You relent at the gigantic Toblerone stick, one for him and one for his older brother, but only for Christmas.
It’s not a katana. That he cannot have. It’s against the law to bring them into the country, you remind him. And your husband nearby, adds ‘People use them to chop off other people’s arms.’
‘Why would I want to chop off someone’s arm?’ your grandson asks rhetorically, and you believe him. But still no katana.
Another daughter tells you in state of bemusement, her four-year-old son asked for a gun. He’s her first born and they never talk guns in her household. Another rhetorical question: Where did he hear about guns?
And you remember another young boy, your nephew from thirty years ago, when he was around the same age. His parents had a strict no-gun policy in their house, so he improvised. He collected coloured pegs fallen from the washing line and pinched two together to form makeshift guns he could hold shoulder high to shoot the baddies.
You finished reading Alison Flett’s essay on death, and in it you read about the superstitious significance of magpies.
One for sorrow, Two for joy, Three for a girl, Four for a boy, Five for silver, Six for gold, Seven for a secret, Never to be told. Magpie, magpie, why do you sigh? I sit so alone as the world goes by. Eight for a wish, Nine for a kiss, Ten for a bird, You must not miss.
And you think about the number of times you’ve encountered a lone magpie and did not realise the superstition surrounding its solitary arrival.
You’ve always been careful around magpies, careful not to disturb or trouble them.
In the Magpie Park of your childhood, the one you crossed each morning and afternoon on your way to and from school in the 1960s, the magpies sat high above in the gum trees and if you were unlucky, one swept down to warn you away.
I have read in recent years, magpies are not merely sources of superstition, they are intelligent creatures. They hold grudges and can recognise a person who has upset them or threatened their nests for years. They go for the enemy.
You can’t remember a magpie going for you. Though one swooped once, when you were hanging out clothes on your washing line in your back yard, soon after wreckers had been working in a nearby plot to demolish a few abandoned houses to make way for a grand styled retirement village. The wreckers chopped down trees and most likely disturbed the magpies’ habitat.
Perhaps they mistook you hanging out washing for a wrecker. You heard the swoosh of wings above your head and feared for your scalp, but it was only once.
Not a magpie. A crow that appeared on the beach where relatives threw the ashes of a beloved niece who died when she was far too young. The bird was he’d from on high and companioned you through this sad event. A lone bird, as harbinger of death.
Your imagination has long been a companion whose creations you value but cannot trust, rather as the forces that killed the escaped hostages could not trust the people coming towards them were innocent escapees.
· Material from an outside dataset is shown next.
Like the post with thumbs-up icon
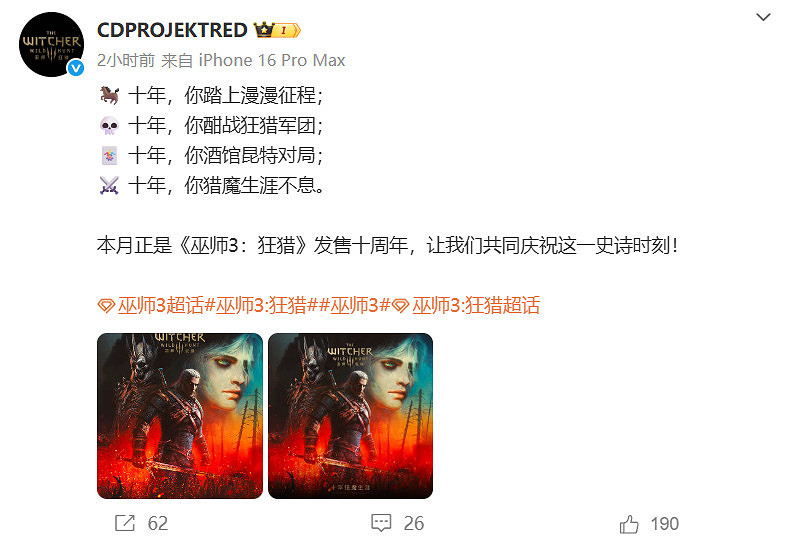Viewport: 787px width, 543px height. pyautogui.click(x=629, y=524)
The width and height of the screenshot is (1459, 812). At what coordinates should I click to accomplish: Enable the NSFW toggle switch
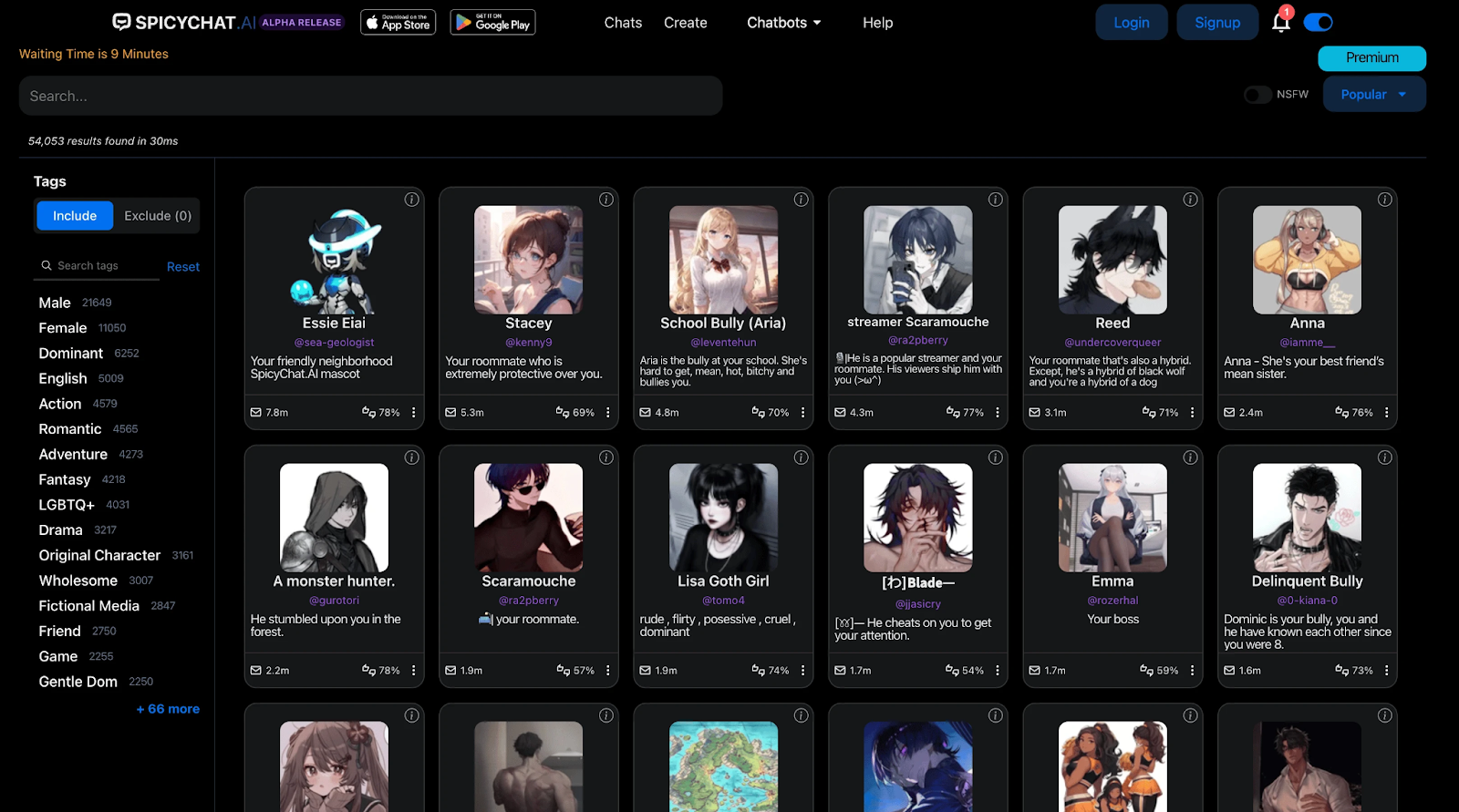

Innocent people do not deserve to be treated in this way.
There’s something hideous in a story of escape success that ends soon after in tragedy. We want to hear stories of people who make it in life, not stories of people who lose their lives heedlessly.
And so, your morning has begun in sorrow despite the season and glorious stone fruit and mangos. How you wish life could be different. But it’s not.
Never had much interest in swords or weapons of any kind. I mean, we fenced with sticks as kids, but I never owned a toy sword and only a few spud guns, cap and water pistols. My parents were against weapons as toys in general; pretending to kill people wasn’t a game. I can only imagine what they would’ve thought about today’s video games. Or today in general.
Magpie was a popular TV show growing up, ITV’s rival to Blue Peter. It arrived in 1968 when I was about nine. I was mostly loyal to the latter. Sue Stranks’s bralessness was something of a draw, but she was no Valerie Singleton [long, forlorn sigh]. Anyway, Magpie was where I learned the rhyme. Never knew it beforehand. We used to get more magpies in the garden. They’ll probably come back with the gulls in the spring. They’re bullish, like the starlings. Don’t like bullies, feathered or fleshy.